Problem to solve
Word for word, restate the lines from the top of the records below through the line with "Click the 1-3 score versus Oakland Roots", both included, with no pictures in the result.
──────── Records to process ────────
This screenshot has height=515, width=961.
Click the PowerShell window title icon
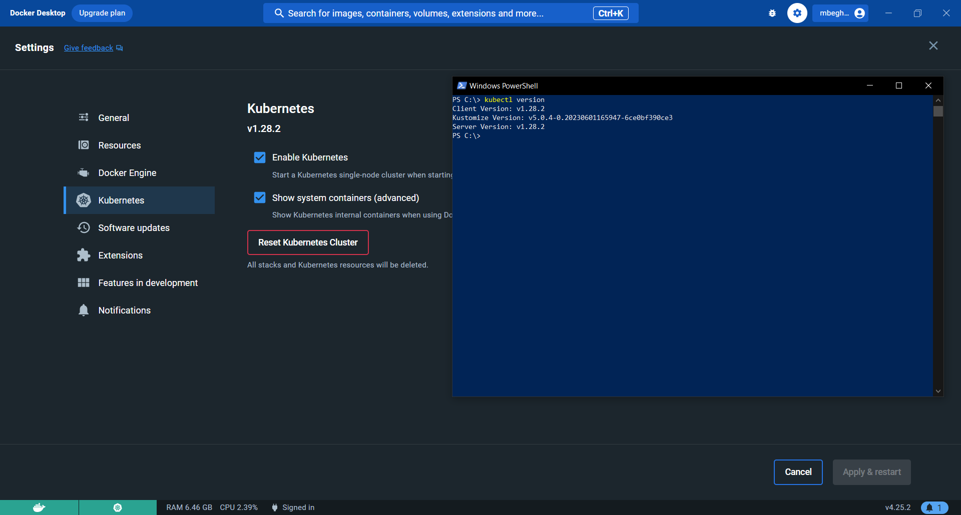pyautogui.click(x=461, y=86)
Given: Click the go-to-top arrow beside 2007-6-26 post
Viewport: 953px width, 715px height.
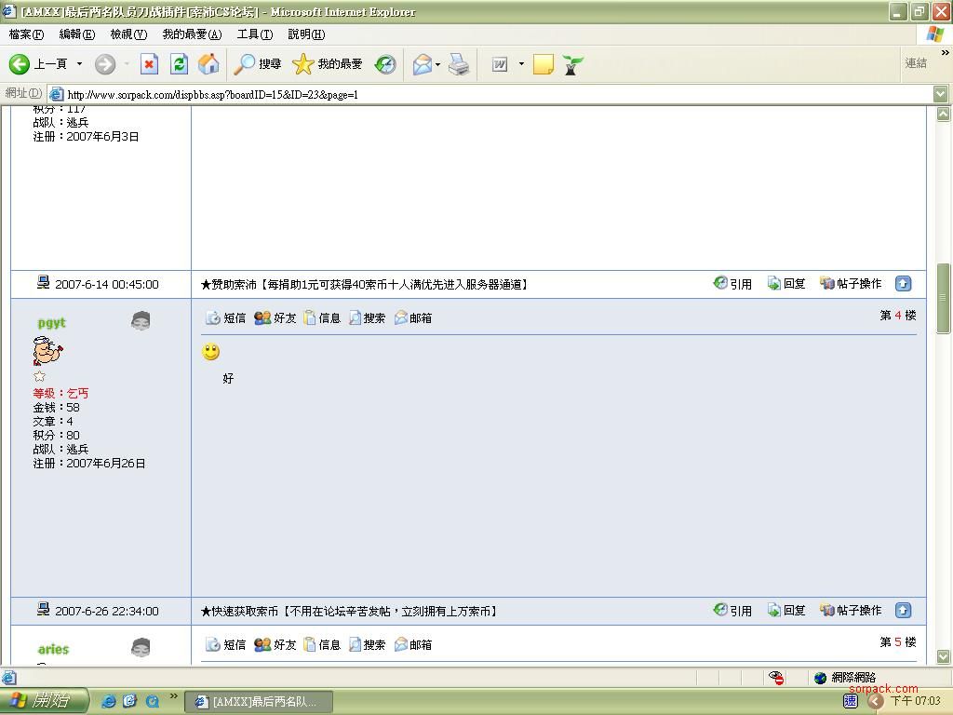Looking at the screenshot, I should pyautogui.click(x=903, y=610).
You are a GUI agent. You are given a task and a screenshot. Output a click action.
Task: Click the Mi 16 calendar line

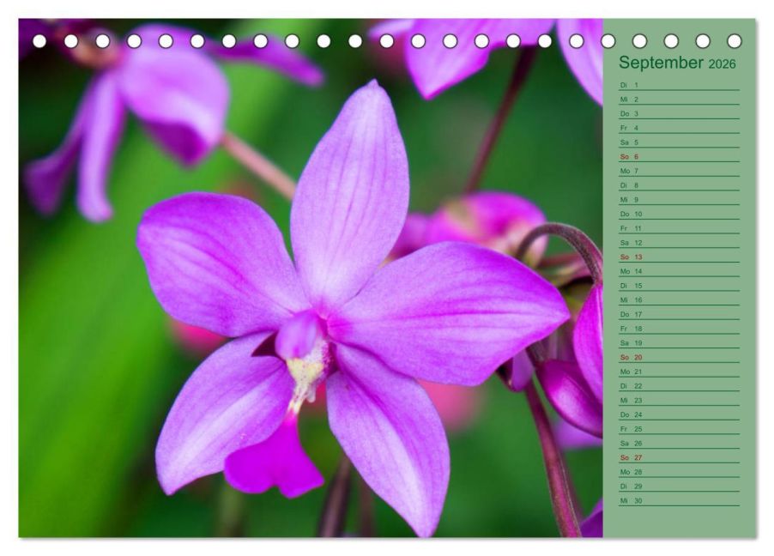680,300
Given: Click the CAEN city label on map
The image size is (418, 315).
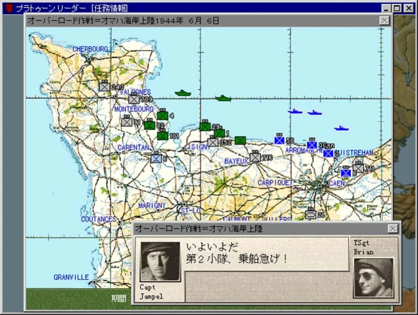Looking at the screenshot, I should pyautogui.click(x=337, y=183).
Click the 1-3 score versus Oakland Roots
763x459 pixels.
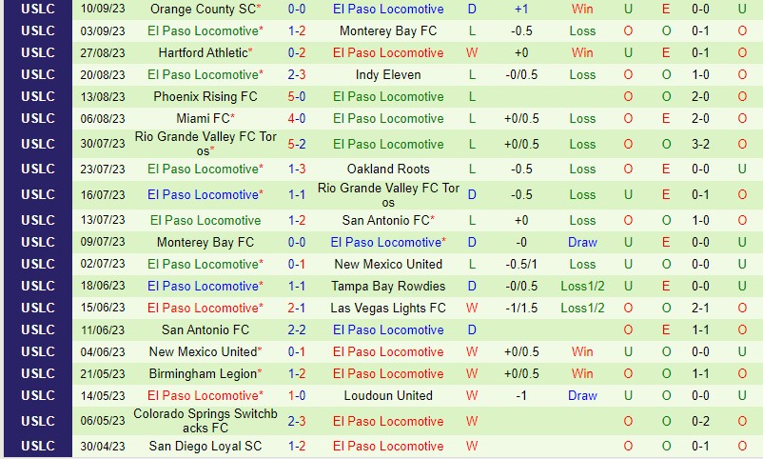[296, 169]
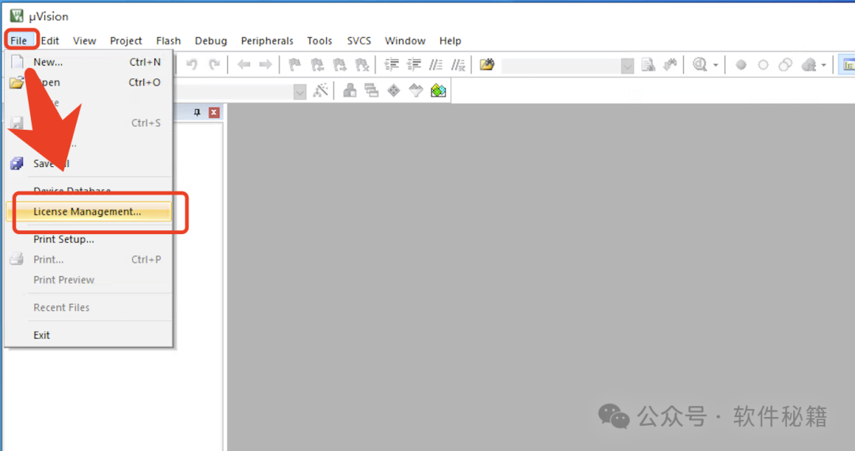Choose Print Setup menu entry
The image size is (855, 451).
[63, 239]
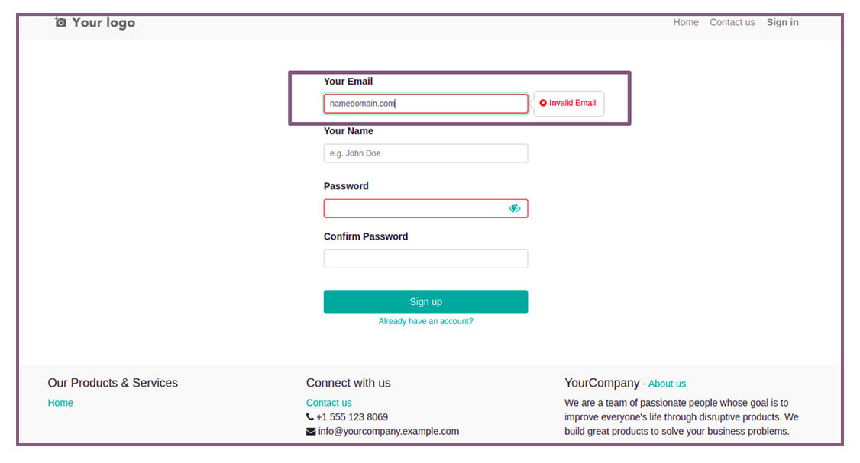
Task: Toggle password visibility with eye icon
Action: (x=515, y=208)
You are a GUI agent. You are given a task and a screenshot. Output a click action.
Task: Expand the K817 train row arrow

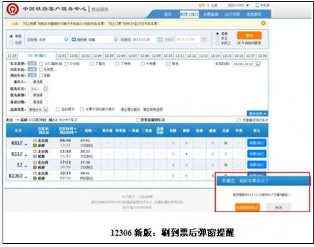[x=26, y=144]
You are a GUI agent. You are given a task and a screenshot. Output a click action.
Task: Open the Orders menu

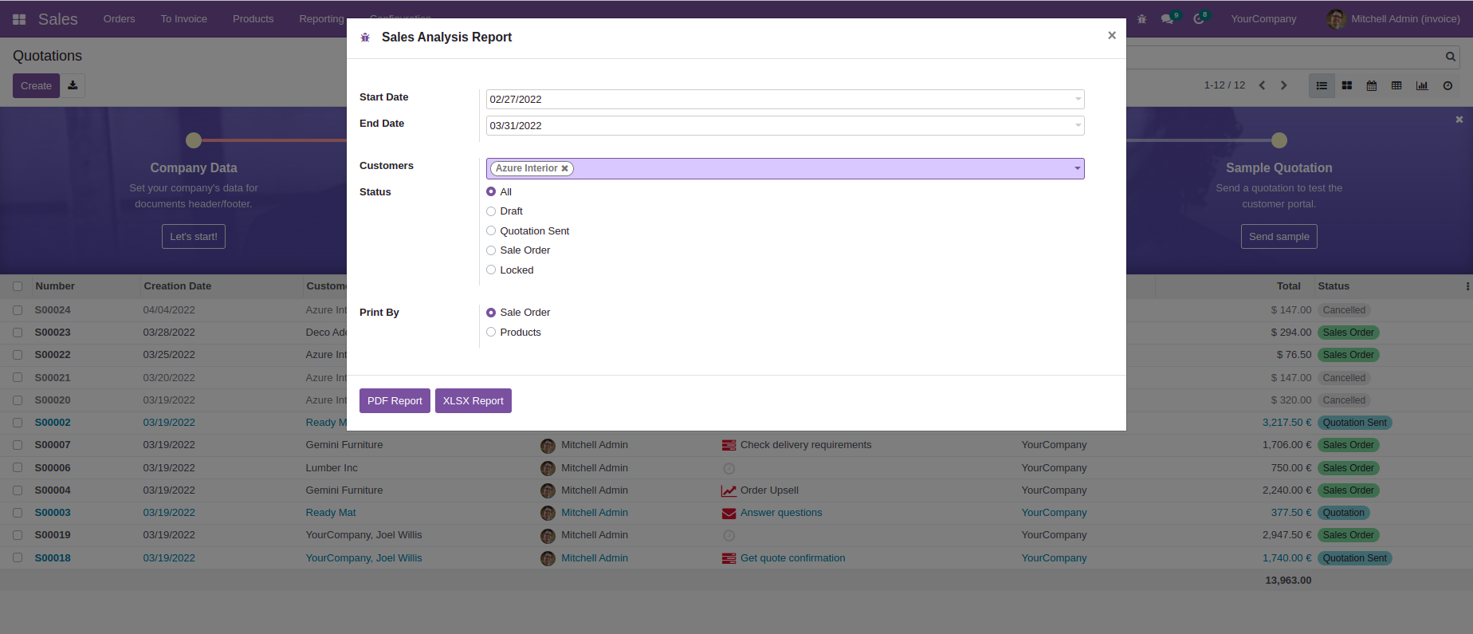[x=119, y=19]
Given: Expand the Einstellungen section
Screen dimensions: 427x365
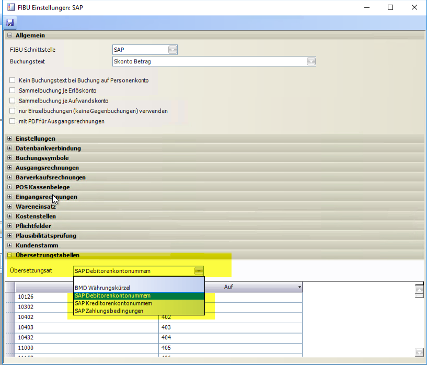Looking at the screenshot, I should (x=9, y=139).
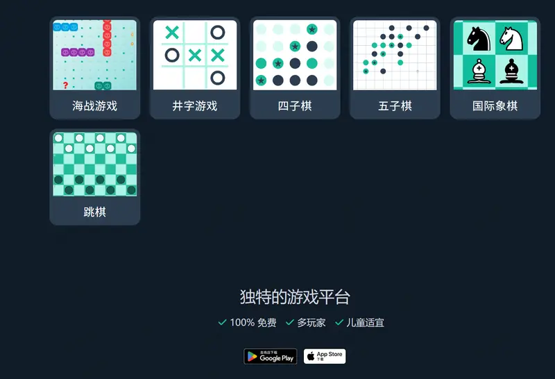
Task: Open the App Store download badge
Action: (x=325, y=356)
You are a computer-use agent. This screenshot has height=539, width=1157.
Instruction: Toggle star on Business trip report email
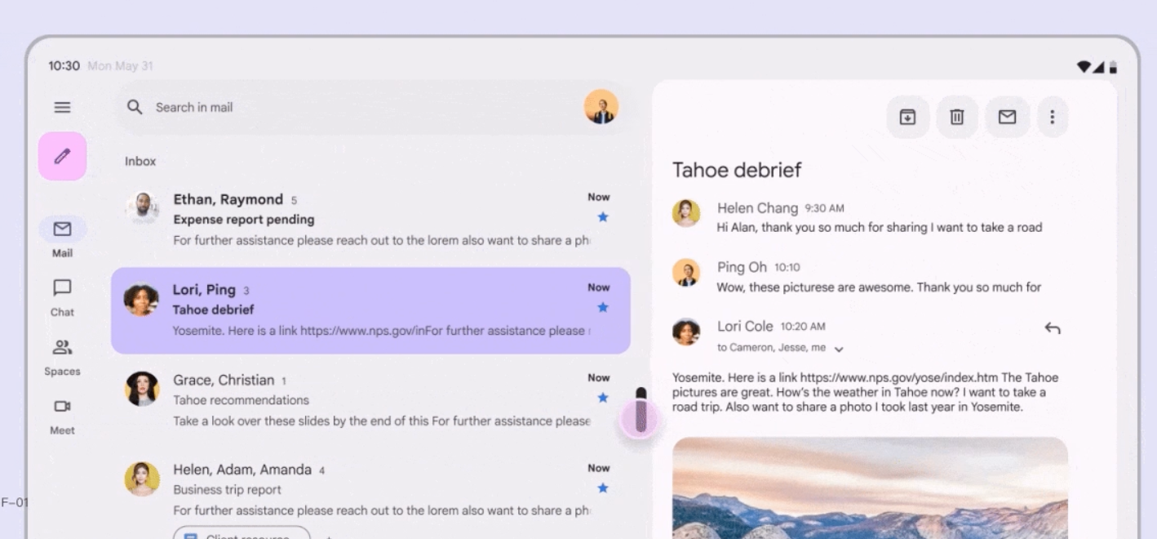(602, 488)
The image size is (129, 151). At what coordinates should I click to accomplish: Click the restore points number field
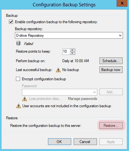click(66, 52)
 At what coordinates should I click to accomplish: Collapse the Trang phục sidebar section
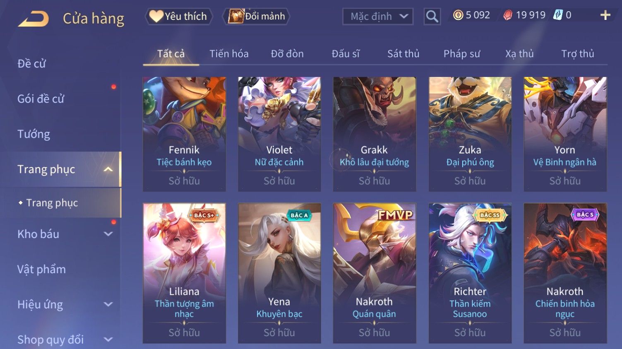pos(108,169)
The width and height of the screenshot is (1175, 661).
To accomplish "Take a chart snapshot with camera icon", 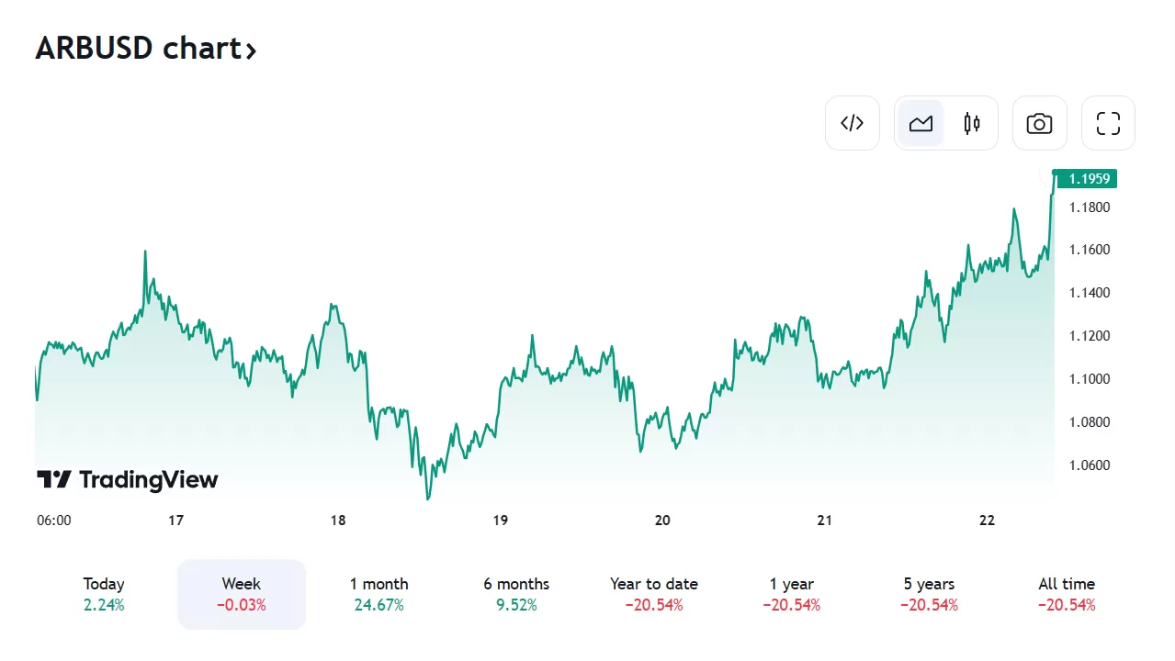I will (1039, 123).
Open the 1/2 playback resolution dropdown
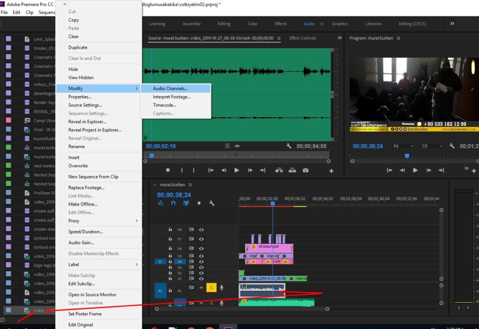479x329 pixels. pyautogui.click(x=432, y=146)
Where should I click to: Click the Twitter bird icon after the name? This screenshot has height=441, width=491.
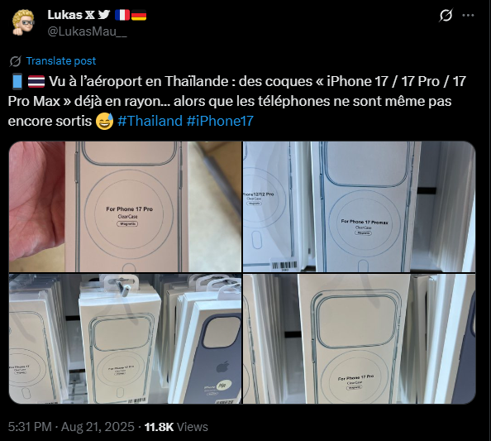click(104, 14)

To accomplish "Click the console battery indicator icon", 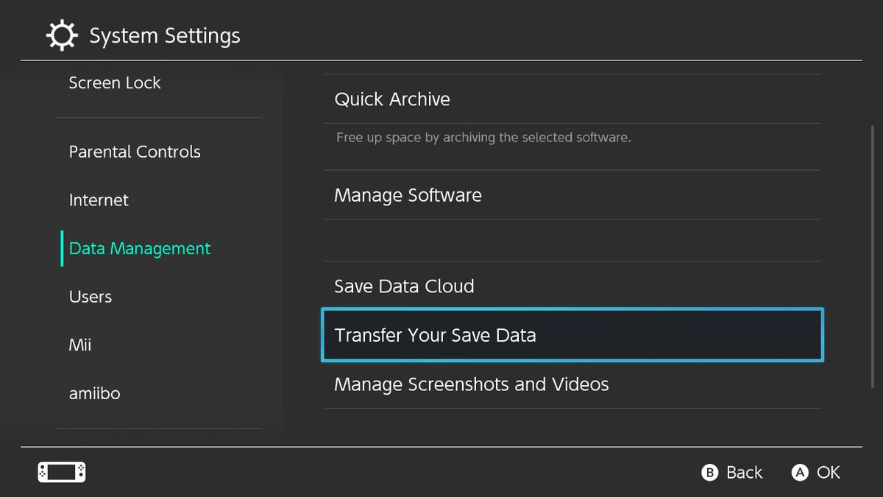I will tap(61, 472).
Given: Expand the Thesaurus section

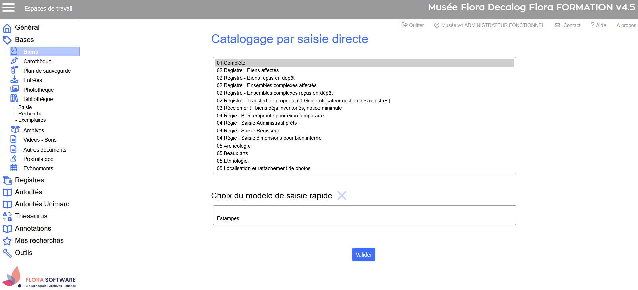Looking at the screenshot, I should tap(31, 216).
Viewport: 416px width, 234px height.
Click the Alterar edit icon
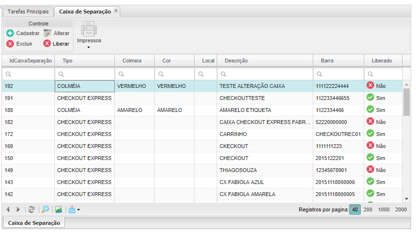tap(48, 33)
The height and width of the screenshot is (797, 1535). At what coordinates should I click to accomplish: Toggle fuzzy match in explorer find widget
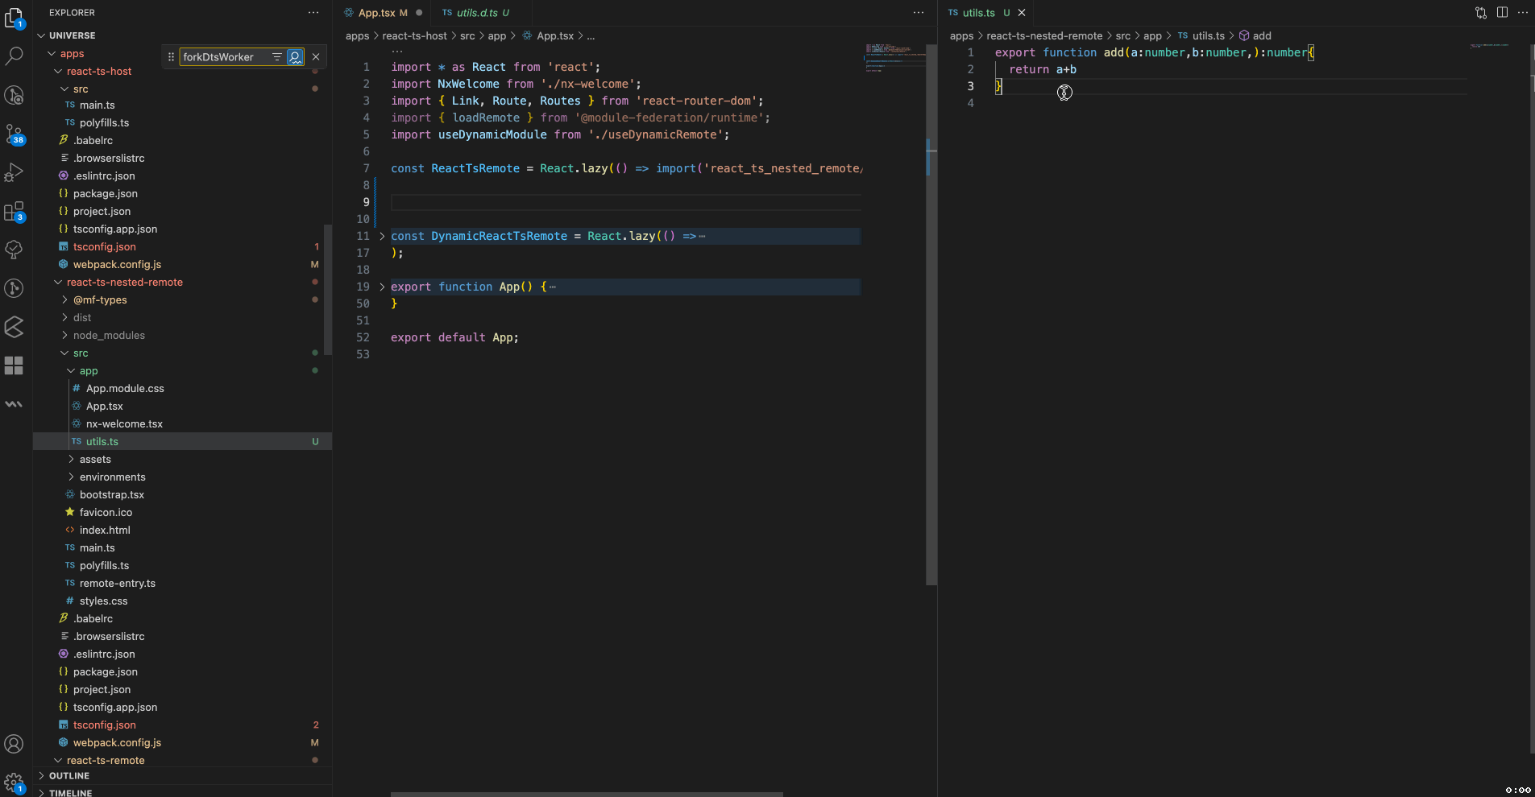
────────
Answer below
This screenshot has height=515, width=961.
Click the PowerShell window title icon
pyautogui.click(x=461, y=86)
Given: Click the go-to-top arrow beside 2007-6-26 post
Viewport: 953px width, 715px height.
Looking at the screenshot, I should pyautogui.click(x=903, y=610).
You are a GUI agent. You are given a task and a screenshot. Output a click action.
Task: Click the Mi 16 calendar line

680,300
Given: Click the CAEN city label on map
The image size is (418, 315).
Looking at the screenshot, I should pyautogui.click(x=337, y=183).
Click the 1-3 score versus Oakland Roots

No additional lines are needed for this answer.